START EXERCISE INPUT
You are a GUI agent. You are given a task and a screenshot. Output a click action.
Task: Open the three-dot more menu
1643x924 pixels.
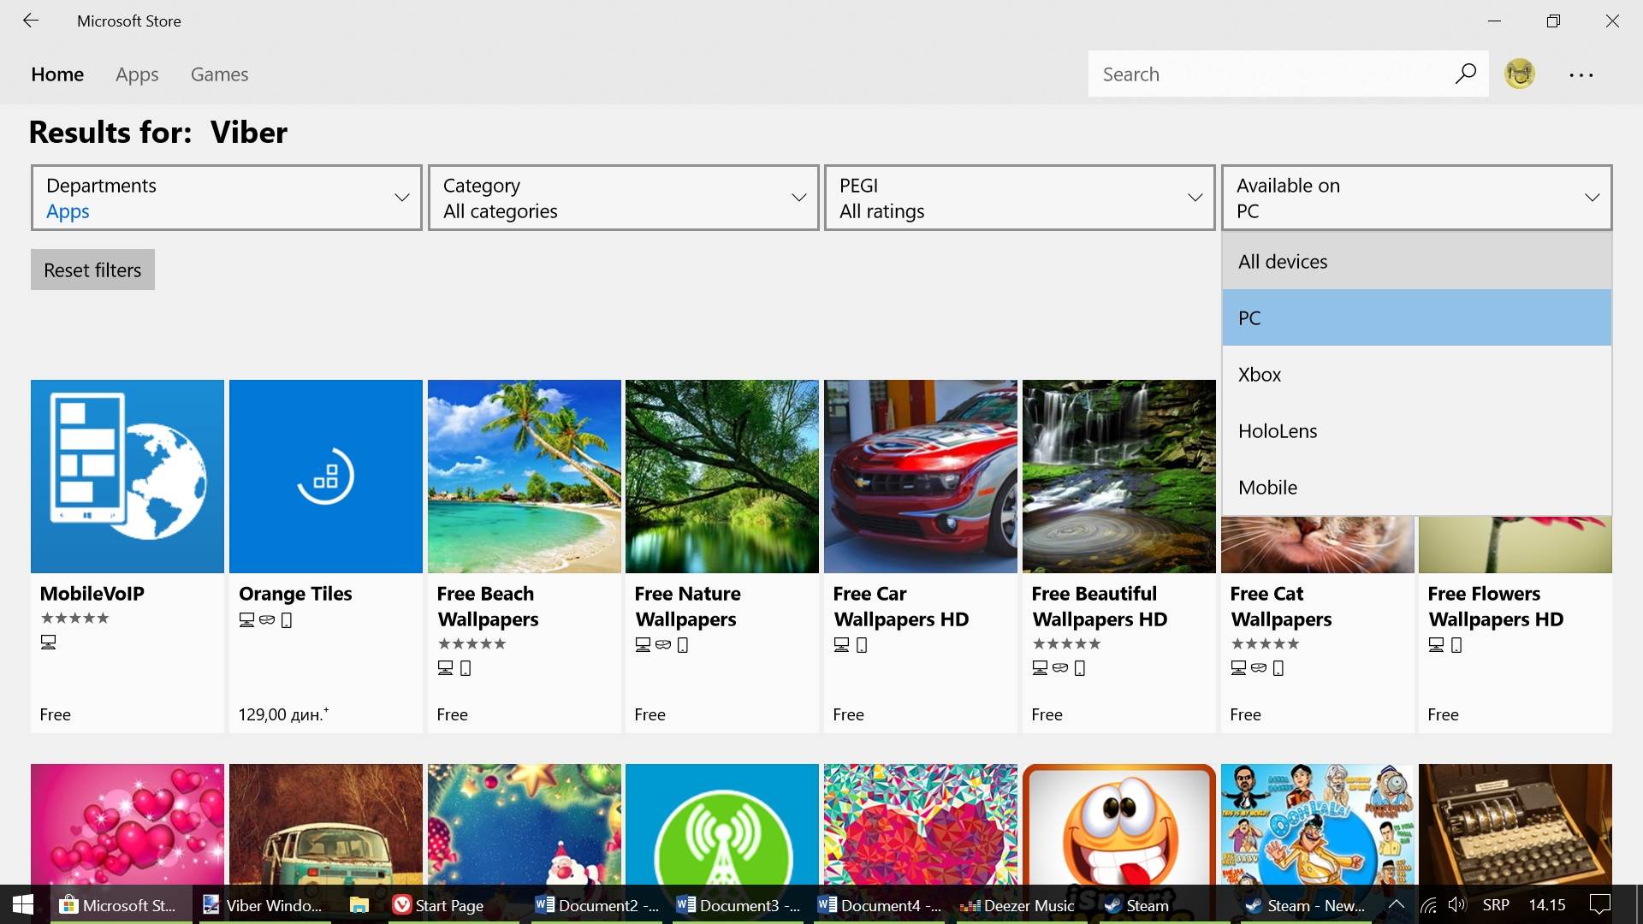1581,75
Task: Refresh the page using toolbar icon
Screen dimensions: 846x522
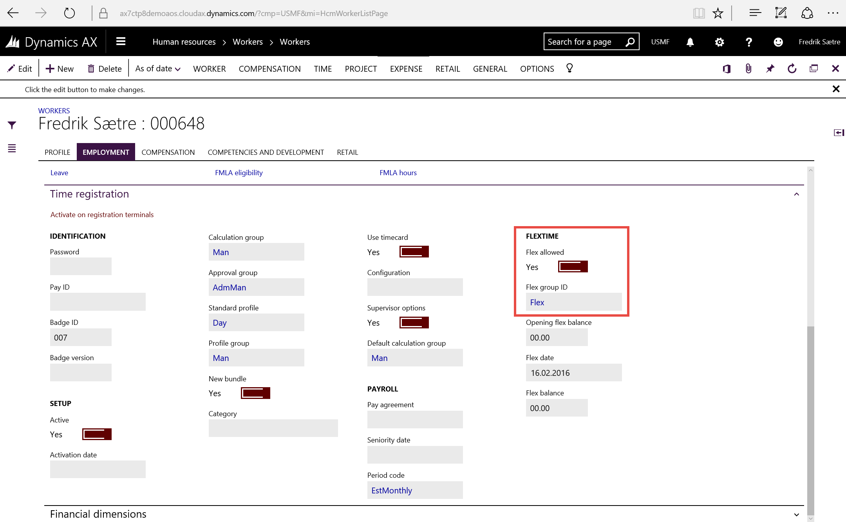Action: [x=792, y=69]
END EXERCISE INPUT
**BRIEF:** Images stay out, but the rest of the data above must be repeated exactly.

**FINISHED TASK:**
You are a GUI agent. You are given a task and a screenshot. Output a click action.
Task: Open the three-dot more menu
1643x924 pixels.
1581,75
Task: Refresh the page using toolbar icon
Screen dimensions: 846x522
Action: [x=792, y=69]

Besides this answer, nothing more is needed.